Exactly as written, return all the data, leaving its pictures behind.

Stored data
━━━━━━
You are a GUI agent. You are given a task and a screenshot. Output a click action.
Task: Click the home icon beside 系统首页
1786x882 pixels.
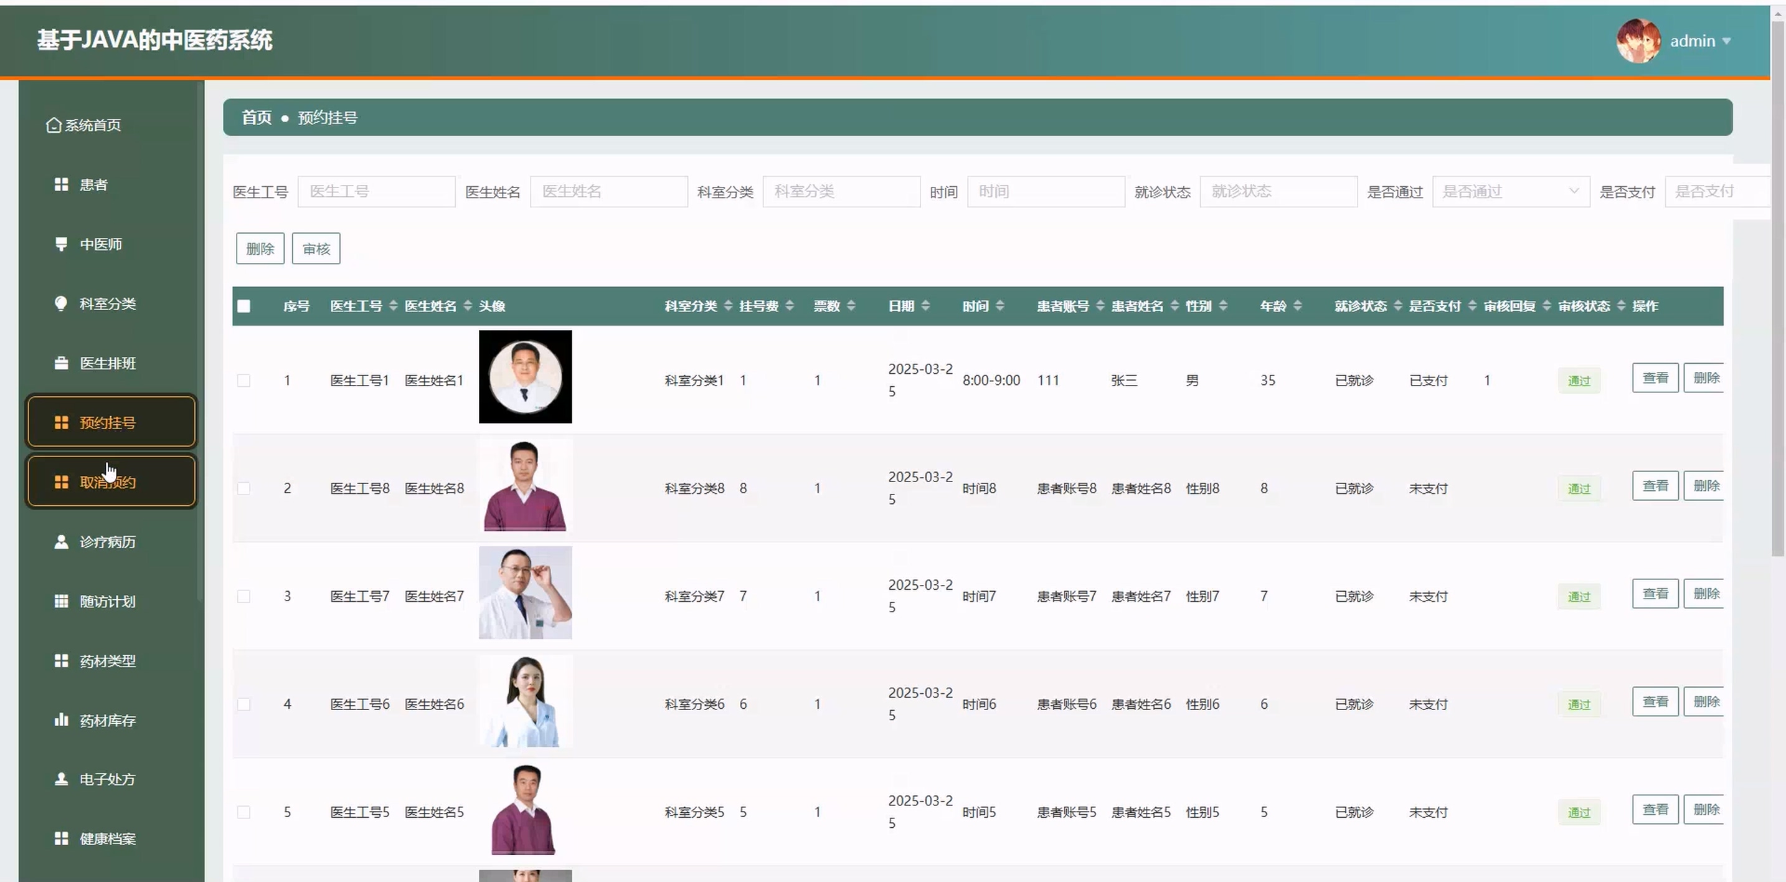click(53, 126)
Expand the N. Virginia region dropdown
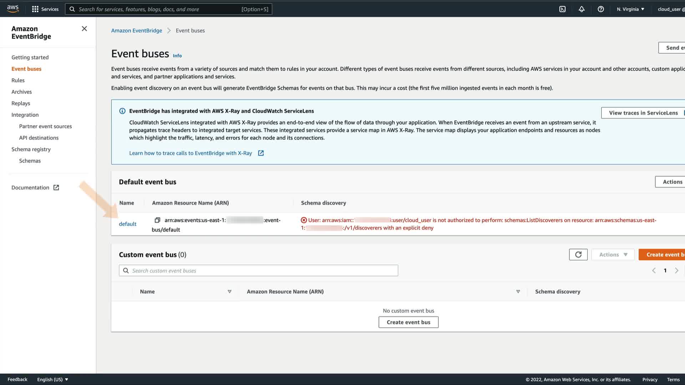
━━━━━━
> Solution to this problem
You are a GUI agent. You are given a task and a screenshot. Output a click action.
Task: Click the home icon beside 系统首页
1786x882 pixels.
click(53, 126)
Expand the N. Virginia region dropdown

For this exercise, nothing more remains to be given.